**Input data:**
===

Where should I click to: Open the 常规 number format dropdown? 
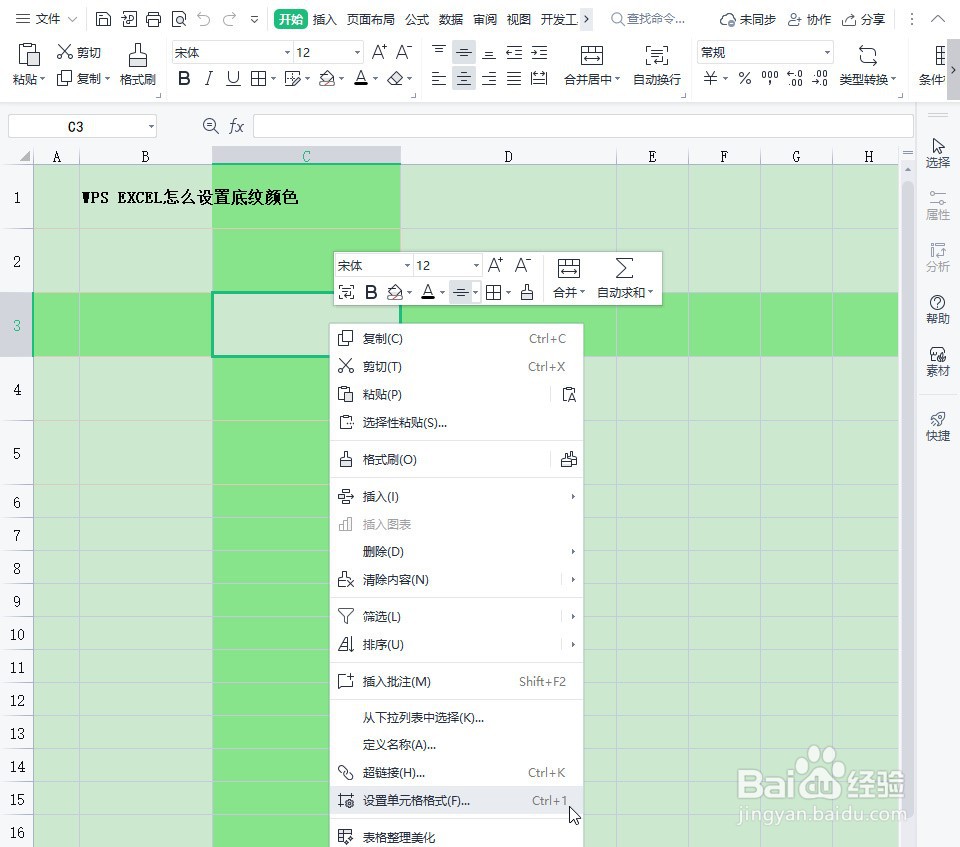coord(763,51)
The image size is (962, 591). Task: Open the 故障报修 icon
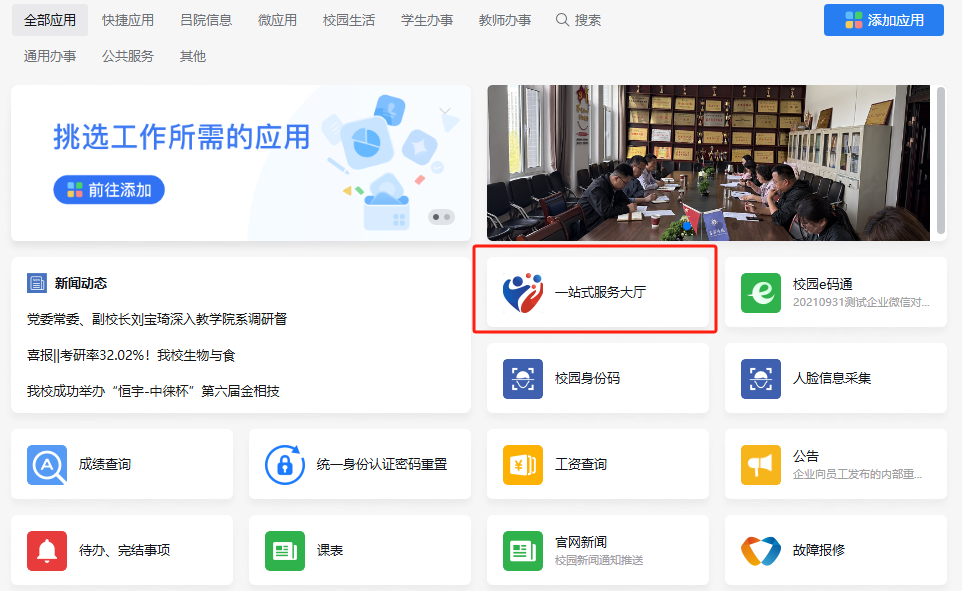coord(761,550)
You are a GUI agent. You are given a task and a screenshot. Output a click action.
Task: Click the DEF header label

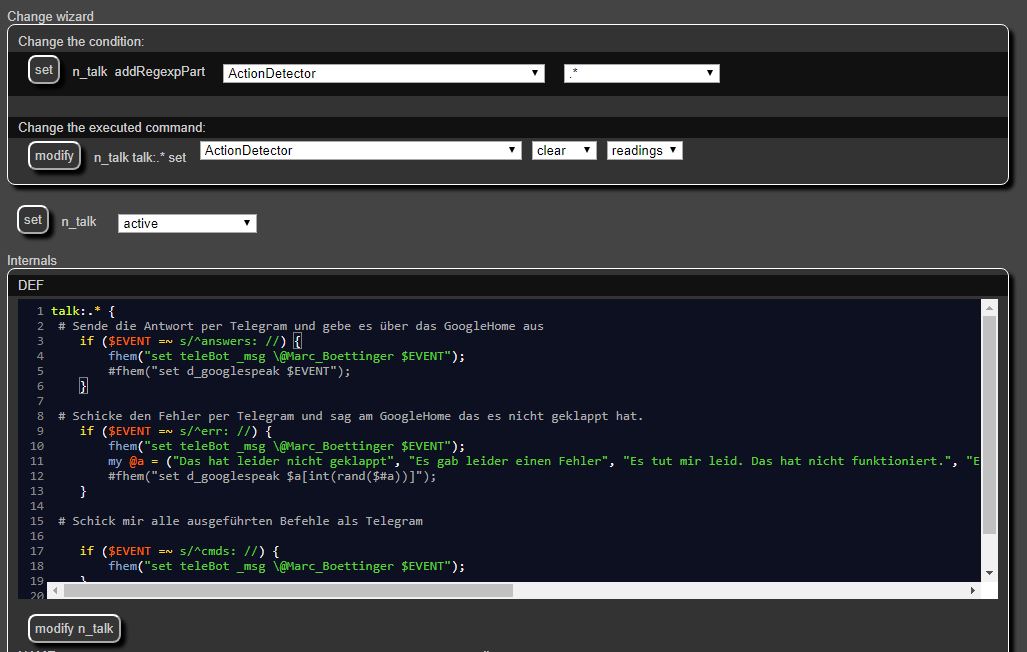click(31, 285)
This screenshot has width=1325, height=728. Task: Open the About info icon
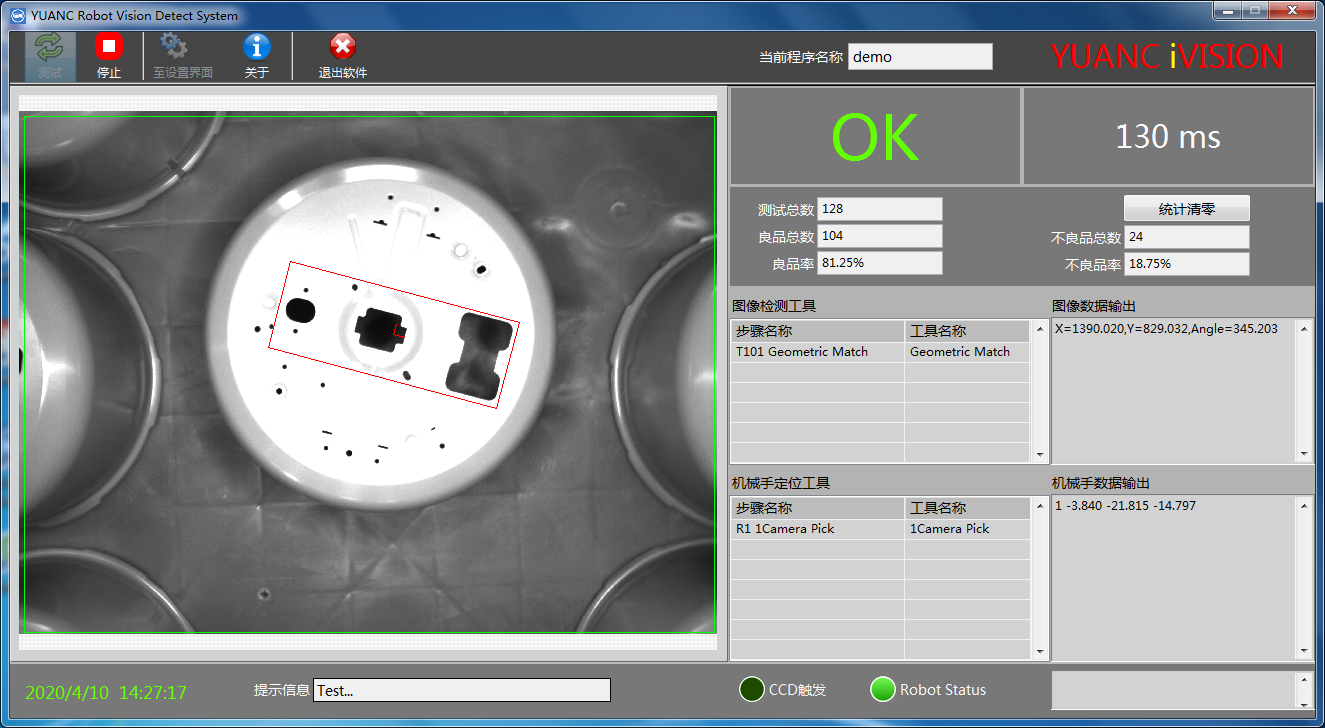click(257, 47)
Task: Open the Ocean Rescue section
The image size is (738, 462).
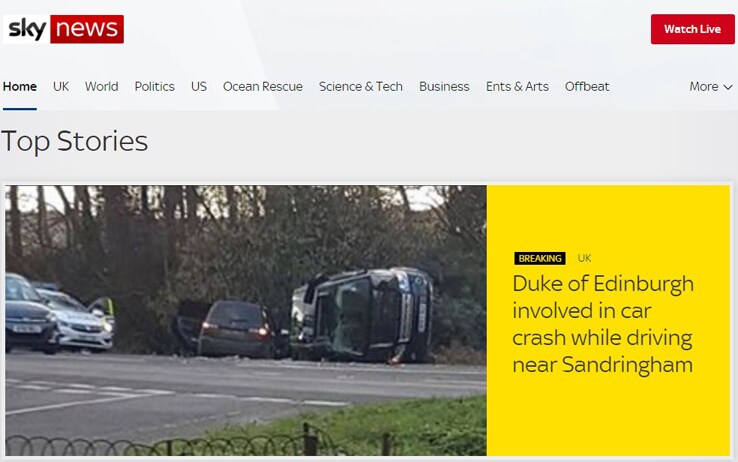Action: pyautogui.click(x=263, y=87)
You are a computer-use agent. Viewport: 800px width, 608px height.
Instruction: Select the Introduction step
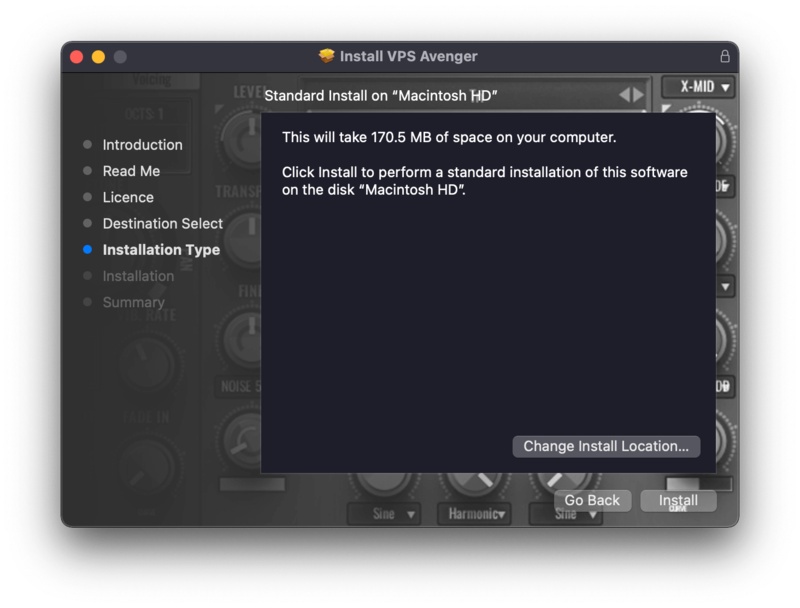pos(142,145)
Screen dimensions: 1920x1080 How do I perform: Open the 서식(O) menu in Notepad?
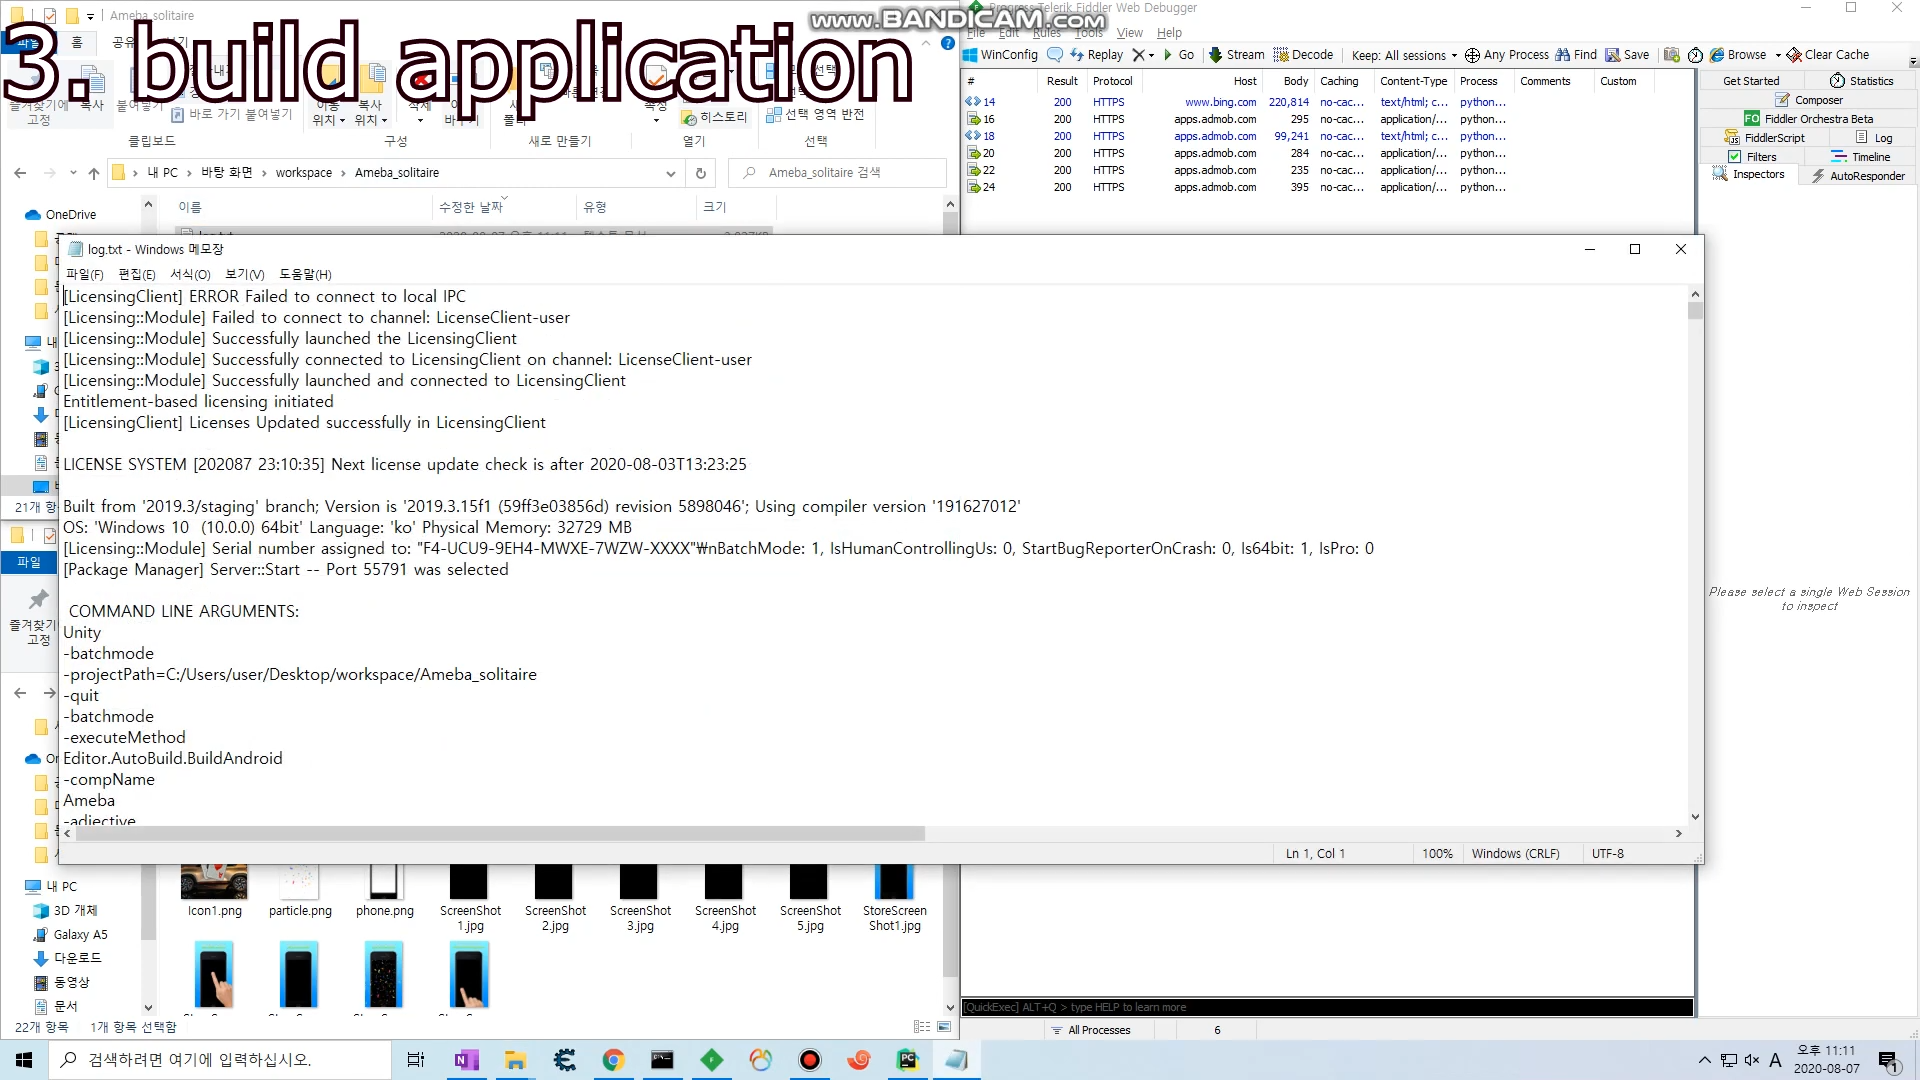pyautogui.click(x=190, y=274)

===

**Task objective:** The expected answer is a copy of each line in the listing above that contains "agent".

**Answer section:**
You are a GUI agent. You are given a task and a screenshot. Output a click action.
You are a computer-use agent. Viewport: 800px width, 608px height.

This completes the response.